Не в том, что составляет содержание поэтического произведения, заключается его нравственно-образовательное на нас влияние, а в том, что есть сам поэт (сколько бы, повторяю, его личность ни далека была от избранного им предмета); увлекаемые прелестью его создания, мы нечувствительно проникаемся его верою, его любовию, его возвышенностью и чистотою, и они, по тайному сродству, остаются в слиянии с нами, как последний результат поэтического наслаждения». Жуковский утвердил в русской литературе на целый век писательское представление о божественной природе поэтического слова, о духовно преобразующей роли литературы, о действенном характере ее художественных образов.
Поэтом может быть лишь человек с верующей душой и чистым сердцем. Программа всей жизни Жуковского – «жить для души». «Лучшее наше добро есть наше сердце и его чистые чувства», – говорит он. «Из всех людей, которых я знавал, – писал о Жуковском Н. И. Тургенев, – я не видал другой души, столь чистой и невинной».
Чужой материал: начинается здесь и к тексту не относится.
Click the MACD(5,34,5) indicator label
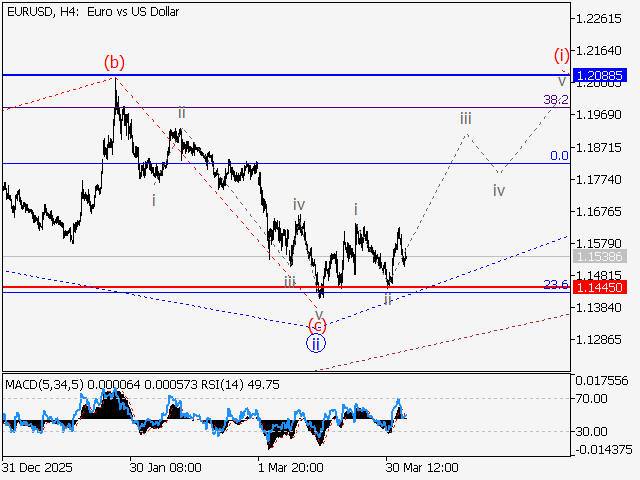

Русская литература обязана Жуковскому возвращением в нее христианского идеала. «Жуковский был, – по словам Белинского, – переводчиком на русский язык романтизма Средних веков, воскрешенного в начале XIX века немецкими и английскими поэтами, преимущественно же Шиллером». Если классицисты тосковали по Элладе и в качестве образца указывали на искусство Древней Греции, то романтики обратили внимание на христианское Средневековье. «Древние, – утверждали они, – имели как бы телесную душу, но сердце, повитое христианством, совершенно иное и требует иной поэзии. Древняя душа проста. Душа нового человека нуждается в бесконечных оттенках в передаче всего, что в ней происходит».
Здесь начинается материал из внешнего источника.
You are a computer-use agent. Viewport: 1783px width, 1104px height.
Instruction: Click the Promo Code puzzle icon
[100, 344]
Романтизм утолил религиозную жажду европейского общества в эпоху кризиса веры в разум после Великой французской революции, обманувшей надежды просветителей. Но в русских условиях этот возврат к христианским ценностям совпал с моментом самоопределения новой русской литературы, национально-самобытной, восстанавливающей нарушенную в Петровскую эпоху преемственную связь с культурой отечественного православно-христианского Средневековья. Во всех своих произведениях Жуковский открывал красоту христианских идеалов, и в этом главным образом заключается его национальное своеобразие.
Но почему Жуковский для поэтического удовлетворения христианских чувств обращался к Западу, к немецкой и английской поэзии? «Переимчивость» его обусловлена процессами становления и развития языка молодой русской литературы, нуждавшейся в опоре на образцы более зрелой и разработанной литературы Запада для передачи психологических глубин христиански одухотворенной души.
Жуковский в своих переводах не столько воспроизводил содержание оригинала, сколько развертывал потенциальные возможности, которые в нем были скрыты применительно к русским проблемам и творческим задачам. Изучавшие русский язык по переводам Жуковского иностранцы отмечали, что стихи русского поэта казались им порой оригиналами, а оригиналы, с которых делались эти переводы, – копиями. Сам Жуковский говорил, что в поэзии переводчик не раб, а соперник: «Я часто замечал, что у меня наиболее светлых мыслей тогда, когда их надобно импровизировать в выражение или в дополнение чужих мыслей. Мой ум, как огниво, которым надобно ударить об кремень, чтобы из него выскочила искра. Это вообще характер моего творчества; у меня все или чужое, или по поводу чужого – а все, однако, мое».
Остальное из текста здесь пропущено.